マモルのように、アマゾンでありながら人のなかで暮らすこともできると、夢見ていた竜介。かれが覚醒した時の血なまぐさい獰猛な表情、軋むような声にどきどきしました。馬場良馬さん、素晴らしかった。しかし熱暴走をちょっと思い出したのも事実です。
そんな竜介の想いを知りつつも、虫として狩らねばならないノザマペストンサービス駆除班。なかんずく同じアマゾンであるマモルの胸中を思えば切ない。
あと、悠も繊細な表情の割にしっかり腹の底から咆哮していて好感を持ちます。声大事。

そして、アマゾン殲滅を図る仁のもとで、ついに自分の本性を知った悠。かれはこのまま仁のお手伝いを始めるのか否か。
わたしはこの人の食べ物哲学は何か好きです。
「またアマゾン!?」
「くそ、どんだけいるんだよ……」


初陣

膠着した状況を打ち破るのは、最後に飛び込んできたアマゾン、“オメガ”(作中ではまだ名称は出てきていませんが、そこら中アマゾンだらけなので悠の変身した緑色のトカゲアマゾンはもうこれで行くことにします)。
その跳躍力を活かし、蝙蝠と渡り合うオメガ。華やかなワイヤーアクションを堪能できるシーンです。参入しようとする土竜アマゾン、状況がわかるまで手を出さないほうがいいと土竜を引き止める三崎。

「たくなんなんだ、このアマゾンの大安売りは」
「変ですよ。あの未確認の2匹、識別コードがキャッチできない」タブレットを拾い志藤に囁く前原。
「何だと」
「腕輪が、ない……」

しかしまだ戦いには慣れてないようでその動きには割合無駄が多く、前回アルファ(仁の変身した赤いアマゾン)の見せたような、洗練された戦いぶりとは異なります。まるで面白がっているように、しばし高みの見物を決め込んでいるアルファ。

「聞いてねえな。淳。竜介の識別コードのランクは」
「……Bです」
「竜介。竜介!」
背後ではただ、前回蜘蛛に負わされた手傷にもがき苦しんでいる蜻蛉。志藤が名を呼んでも、正気づく様子すら見せず。

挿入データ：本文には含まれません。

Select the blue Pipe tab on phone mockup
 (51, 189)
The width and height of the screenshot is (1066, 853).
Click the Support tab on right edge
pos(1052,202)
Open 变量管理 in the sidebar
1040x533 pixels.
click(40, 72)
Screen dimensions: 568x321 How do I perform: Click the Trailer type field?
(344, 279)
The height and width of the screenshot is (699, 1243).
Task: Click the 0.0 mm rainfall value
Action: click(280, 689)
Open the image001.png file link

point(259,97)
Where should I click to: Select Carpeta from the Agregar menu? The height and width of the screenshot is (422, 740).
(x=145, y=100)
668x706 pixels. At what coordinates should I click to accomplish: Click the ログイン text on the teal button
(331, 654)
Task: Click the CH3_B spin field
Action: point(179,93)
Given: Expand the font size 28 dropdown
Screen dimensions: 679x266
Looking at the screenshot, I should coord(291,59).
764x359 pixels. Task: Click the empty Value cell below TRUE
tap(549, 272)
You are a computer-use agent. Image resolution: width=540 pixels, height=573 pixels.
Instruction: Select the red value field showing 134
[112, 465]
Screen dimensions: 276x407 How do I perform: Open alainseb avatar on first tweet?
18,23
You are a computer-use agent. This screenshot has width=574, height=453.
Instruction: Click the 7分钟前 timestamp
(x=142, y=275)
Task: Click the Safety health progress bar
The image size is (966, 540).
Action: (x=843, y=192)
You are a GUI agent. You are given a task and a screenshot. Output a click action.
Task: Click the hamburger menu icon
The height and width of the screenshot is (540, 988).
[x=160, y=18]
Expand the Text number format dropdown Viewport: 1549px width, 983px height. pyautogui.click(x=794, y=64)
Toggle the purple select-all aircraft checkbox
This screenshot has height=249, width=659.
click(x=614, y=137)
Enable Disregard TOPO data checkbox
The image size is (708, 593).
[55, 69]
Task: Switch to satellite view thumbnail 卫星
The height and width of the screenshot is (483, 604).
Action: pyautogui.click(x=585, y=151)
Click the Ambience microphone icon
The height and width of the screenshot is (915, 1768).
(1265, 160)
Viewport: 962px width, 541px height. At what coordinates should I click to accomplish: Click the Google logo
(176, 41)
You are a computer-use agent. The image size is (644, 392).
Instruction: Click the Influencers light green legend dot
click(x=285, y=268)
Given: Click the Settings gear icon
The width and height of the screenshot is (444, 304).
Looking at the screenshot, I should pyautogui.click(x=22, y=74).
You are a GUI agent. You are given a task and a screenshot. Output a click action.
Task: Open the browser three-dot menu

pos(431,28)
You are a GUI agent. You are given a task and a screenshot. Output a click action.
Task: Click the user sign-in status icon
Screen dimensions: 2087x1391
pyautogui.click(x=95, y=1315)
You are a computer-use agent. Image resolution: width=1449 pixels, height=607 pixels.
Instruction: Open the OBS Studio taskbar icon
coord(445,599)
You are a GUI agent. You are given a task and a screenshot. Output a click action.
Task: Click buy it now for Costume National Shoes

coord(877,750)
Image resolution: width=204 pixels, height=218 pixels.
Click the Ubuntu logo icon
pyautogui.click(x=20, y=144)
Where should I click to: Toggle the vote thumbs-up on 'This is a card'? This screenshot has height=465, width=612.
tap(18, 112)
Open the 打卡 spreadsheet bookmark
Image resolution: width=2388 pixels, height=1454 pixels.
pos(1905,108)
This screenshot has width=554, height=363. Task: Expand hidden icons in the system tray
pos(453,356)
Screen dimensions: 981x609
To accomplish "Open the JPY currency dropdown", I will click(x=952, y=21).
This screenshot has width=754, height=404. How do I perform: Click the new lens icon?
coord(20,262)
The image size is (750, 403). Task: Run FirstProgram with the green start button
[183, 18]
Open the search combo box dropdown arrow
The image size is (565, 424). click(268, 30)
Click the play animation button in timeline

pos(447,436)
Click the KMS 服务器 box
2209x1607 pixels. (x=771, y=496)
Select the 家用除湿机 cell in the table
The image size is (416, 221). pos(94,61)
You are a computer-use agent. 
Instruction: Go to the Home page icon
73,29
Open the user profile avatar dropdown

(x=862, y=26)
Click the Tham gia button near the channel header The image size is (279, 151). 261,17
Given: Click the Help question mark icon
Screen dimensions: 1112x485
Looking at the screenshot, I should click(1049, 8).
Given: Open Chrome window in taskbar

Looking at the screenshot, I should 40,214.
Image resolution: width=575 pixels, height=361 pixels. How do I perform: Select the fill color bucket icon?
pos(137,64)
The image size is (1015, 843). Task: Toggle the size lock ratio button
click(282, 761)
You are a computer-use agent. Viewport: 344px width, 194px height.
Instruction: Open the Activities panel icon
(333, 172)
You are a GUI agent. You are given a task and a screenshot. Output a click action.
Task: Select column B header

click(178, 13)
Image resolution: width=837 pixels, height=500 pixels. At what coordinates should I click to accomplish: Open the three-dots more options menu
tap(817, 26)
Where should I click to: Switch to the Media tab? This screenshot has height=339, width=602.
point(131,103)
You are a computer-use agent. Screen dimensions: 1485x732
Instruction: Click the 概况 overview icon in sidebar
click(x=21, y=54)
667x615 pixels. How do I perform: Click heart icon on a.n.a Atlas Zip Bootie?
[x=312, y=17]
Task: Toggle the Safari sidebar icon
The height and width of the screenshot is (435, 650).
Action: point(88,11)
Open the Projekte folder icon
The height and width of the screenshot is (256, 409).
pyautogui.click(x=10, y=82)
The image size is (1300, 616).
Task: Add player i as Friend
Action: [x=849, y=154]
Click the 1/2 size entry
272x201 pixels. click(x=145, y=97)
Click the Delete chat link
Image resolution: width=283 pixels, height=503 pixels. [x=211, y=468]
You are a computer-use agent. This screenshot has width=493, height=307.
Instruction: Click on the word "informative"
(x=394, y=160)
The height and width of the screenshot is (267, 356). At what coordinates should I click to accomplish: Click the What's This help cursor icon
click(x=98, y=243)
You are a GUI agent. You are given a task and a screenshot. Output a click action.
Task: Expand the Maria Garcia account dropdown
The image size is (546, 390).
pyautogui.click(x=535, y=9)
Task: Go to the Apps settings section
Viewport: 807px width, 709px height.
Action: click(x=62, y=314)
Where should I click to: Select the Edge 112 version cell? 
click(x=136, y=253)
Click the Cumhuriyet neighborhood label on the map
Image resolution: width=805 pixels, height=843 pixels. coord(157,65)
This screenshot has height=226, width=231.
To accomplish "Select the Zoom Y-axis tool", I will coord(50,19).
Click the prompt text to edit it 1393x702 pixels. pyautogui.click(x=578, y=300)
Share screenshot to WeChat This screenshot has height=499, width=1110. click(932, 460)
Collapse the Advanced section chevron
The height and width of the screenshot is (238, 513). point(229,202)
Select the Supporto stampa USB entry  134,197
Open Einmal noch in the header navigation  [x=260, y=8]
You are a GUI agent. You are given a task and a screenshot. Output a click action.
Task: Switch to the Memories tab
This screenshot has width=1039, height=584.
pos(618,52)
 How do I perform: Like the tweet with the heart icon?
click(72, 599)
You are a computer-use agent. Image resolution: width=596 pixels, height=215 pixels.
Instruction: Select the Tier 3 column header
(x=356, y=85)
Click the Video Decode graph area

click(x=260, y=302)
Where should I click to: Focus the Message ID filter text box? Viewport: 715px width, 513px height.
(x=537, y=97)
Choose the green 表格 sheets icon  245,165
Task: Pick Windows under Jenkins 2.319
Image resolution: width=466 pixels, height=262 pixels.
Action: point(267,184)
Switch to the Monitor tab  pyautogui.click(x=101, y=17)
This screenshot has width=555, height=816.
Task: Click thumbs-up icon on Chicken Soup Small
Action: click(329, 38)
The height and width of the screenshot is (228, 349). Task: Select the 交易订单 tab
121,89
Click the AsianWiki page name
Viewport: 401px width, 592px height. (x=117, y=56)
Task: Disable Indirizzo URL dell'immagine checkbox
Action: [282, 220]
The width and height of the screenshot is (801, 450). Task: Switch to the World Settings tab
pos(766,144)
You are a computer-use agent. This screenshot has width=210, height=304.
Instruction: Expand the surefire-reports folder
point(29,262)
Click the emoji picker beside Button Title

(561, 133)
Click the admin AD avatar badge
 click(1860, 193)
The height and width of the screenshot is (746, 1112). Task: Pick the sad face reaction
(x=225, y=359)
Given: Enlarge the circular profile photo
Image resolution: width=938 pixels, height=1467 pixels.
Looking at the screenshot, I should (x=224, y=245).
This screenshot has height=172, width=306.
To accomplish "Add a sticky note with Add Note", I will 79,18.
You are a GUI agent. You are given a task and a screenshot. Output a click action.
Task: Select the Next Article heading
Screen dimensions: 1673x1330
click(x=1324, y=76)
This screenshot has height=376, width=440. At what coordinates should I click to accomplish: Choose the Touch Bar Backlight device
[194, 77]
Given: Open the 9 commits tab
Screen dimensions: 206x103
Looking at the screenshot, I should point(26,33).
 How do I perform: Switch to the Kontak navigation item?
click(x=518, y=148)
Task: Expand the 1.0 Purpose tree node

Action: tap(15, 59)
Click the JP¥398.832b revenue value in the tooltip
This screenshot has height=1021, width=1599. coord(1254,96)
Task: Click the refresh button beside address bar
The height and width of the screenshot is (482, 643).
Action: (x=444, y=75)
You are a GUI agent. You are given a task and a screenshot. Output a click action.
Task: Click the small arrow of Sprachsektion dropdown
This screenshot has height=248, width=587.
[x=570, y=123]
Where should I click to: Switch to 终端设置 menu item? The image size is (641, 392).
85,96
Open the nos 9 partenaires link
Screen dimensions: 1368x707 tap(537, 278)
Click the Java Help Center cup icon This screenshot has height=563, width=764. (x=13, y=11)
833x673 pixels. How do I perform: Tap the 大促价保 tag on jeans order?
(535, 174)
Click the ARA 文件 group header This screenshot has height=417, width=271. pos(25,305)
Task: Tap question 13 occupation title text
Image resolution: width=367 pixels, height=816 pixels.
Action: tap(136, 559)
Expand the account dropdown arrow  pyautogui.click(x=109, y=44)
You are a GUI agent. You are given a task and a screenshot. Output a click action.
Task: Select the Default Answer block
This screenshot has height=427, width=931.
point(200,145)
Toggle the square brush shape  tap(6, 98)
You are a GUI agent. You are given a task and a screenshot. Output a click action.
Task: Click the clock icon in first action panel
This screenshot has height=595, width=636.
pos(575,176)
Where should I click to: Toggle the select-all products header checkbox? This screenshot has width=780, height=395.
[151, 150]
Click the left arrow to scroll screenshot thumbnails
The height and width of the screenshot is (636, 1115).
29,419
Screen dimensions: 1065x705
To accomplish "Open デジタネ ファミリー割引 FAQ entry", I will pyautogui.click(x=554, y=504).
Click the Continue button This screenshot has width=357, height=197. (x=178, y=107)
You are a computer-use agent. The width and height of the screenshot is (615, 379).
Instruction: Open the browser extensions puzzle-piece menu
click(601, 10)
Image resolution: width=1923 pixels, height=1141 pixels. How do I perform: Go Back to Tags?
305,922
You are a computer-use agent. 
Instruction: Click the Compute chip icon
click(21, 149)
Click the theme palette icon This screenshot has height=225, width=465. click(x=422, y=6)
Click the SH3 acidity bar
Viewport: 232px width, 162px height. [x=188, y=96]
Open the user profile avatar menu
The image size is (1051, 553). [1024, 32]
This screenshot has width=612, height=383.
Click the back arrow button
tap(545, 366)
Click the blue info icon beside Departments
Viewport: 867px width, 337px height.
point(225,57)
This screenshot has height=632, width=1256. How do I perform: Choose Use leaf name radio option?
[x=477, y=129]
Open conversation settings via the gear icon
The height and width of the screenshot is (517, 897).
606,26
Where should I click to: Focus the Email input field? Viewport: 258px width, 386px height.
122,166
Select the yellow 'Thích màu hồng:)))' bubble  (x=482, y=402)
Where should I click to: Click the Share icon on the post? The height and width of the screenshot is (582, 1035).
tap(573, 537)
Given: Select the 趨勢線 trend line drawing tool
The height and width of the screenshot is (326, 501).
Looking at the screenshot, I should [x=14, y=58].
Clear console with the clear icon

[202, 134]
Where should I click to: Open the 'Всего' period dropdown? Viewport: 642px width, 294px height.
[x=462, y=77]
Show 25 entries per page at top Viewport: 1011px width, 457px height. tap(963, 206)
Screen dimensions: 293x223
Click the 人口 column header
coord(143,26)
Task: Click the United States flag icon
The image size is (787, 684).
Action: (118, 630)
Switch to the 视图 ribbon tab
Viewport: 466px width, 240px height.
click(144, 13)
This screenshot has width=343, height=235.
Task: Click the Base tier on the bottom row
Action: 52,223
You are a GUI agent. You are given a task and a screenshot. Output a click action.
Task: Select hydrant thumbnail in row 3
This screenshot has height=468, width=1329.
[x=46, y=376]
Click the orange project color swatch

一方、人間たちに注視されていることなどまったく意に介さずただ衝動のままに噛みつき、投げ飛ばし、高く跳び。ほぼ決着がついたにも関わらず、さらにその身体能力だけでランクAの頭を踏み割るという、オメガの本能に任せた戦いはやがて終わりを迎え――。
とどめを刺した蝙蝠の肉塊が塵と消え、勝利の雄叫びを上げるオメガ。次なる獲物と見定めたアルファに殴りかかりますが、体術の訓練を積んだかのようなアルファの動きに見事にかわされてしまいます。身体に変調でもあったのか、よろめき倒れるオメガ。

「お前、まさか……喰ってないのか。そのままじゃ保たんぞ」
手を差し伸べればその腕にすがりつき、噛みついてくるオメガ。その腹を拳で空いたもう一方の拳で突き、失神させるアルファ。
息を呑みこの戦いを見守ってきた人々は、そこでようやく正気づき、2体の未確認アマゾンに詰め寄ってきます。
「動くな! ……お前たち、実験体か? なんで腕輪をつけてない!? 答えろ」
「まだ意思の疎通はできるみたいだな。その状態なら、駆除じゃなく捕獲という手もあるぞ」
「駆除のほうが良いなら、そう言えよな」
まだ人間の意識を保っているらしいアマゾンは初めてなのか、緊張の極みにあるノザマペストンサービスの一同。

竜介1

その背後で、苦しそうに倒れもがくだけの蜻蛉が、気になってたまらない土竜。そちらのほうへ這い寄りつつ、
「大滝くん! 大滝くん、きみもアマゾンだったんだね?」と、仲間が増えた歓びの声を上げます。しかし、蜻蛉には意識がないのか、ただ咆哮し土竜に喰いつこうというそぶりさえ。
「マモル!」それに気づき悲鳴を上げる望。「志藤さんっ」
「大滝くん。やめて……!」叫ぶ土竜。
「やめろ!」
「竜介さん、おれたちのことわからないんですか!」

どろん

「……?」
そんな修羅場のなかもさてどうしようかというふうにその場に佇み、周囲を見回すアルファ。この人だけは物腰が人間っぽくて、獣性を理性でコントロールしている様子なのが見て取れます。
蜻蛉の動きに人々の注意がそれた、その隙を逃さず失神したオメガを肩に担ぎあげるアルファ。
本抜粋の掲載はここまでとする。